Ron Glen couldn’t have been more helpful showing us around and explaining things to us. The church is trying in the modern way to reach the neighbourhood via contemporary songs accompanied by drums and guitars, with drama, leading a mothers and toddlers’ group. The century old church organ is going for a song; they have no use for it and want the space, and Linda Webb was very struck by the possibility of taking it to Olive Branch where the Bible Church is beginning a building programme. Mark was more sceptical; buying it would be the easy part – like the actual purchase of a horse – then the expenses begin. Dismantling and shipping it to Mississippi and rebuilding it there would be the challenge.

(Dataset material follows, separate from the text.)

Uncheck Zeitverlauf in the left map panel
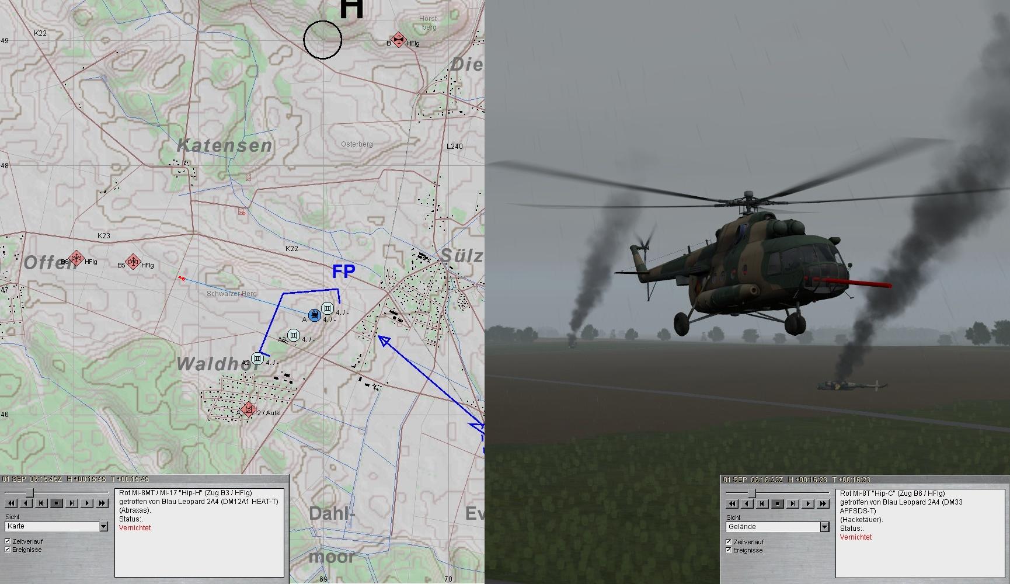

We left Chester for Wales staying one night in a promenade B&B in Llandudno and then driving through Snowdonia and seeing Caernarfon castle on the way home, finally arriving on Friday in Aberystwyth just before 5 p.m. What can you say about our delightful little town of 15,000 people and 8,000 students? The ‘most beautiful in the world?’ Mark and Linda Webb made suitable noises of appreciation. They were impressed with the promenade lining the sea, the Victorian buildings, the old college near the pier, the Cliff Railway, the harbour and pier. But to enter a Christian bookshop packed with the latest reformed literature from all over the world, and to meet a congregation of people who believe in God’s free grace and want it preached to them year after year were the most blessed discoveries of all. Mark preached to about 100 people in both services, in the morning on the parable of the lost sheep, coin and son. We came back and tuned in to digital radio Trans World Radio and heard the usual half an hour of Dr. Lloyd-Jones preaching from 1 p.m. for half an hour. It was gripping stuff. How enormously significant the Doctor’s ministry continues to be. In the evening Mark spoke on God having translated us from the dominion of darkness, bringing us into the kingdom of the Son he loves. After the service fifty people met and he shared something of his own pilgrimage and sang some songs he had written. His day was not over; back in the Manse students fired questions at him until 10.15. A fascinating and encouraging time in our church. On the 5.13 Monday morning train the Webbs departed for London, the Channel tunnel and hence to a night in Brussels. Then they left for Amsterdam, flying back to Memphis on Tuesday.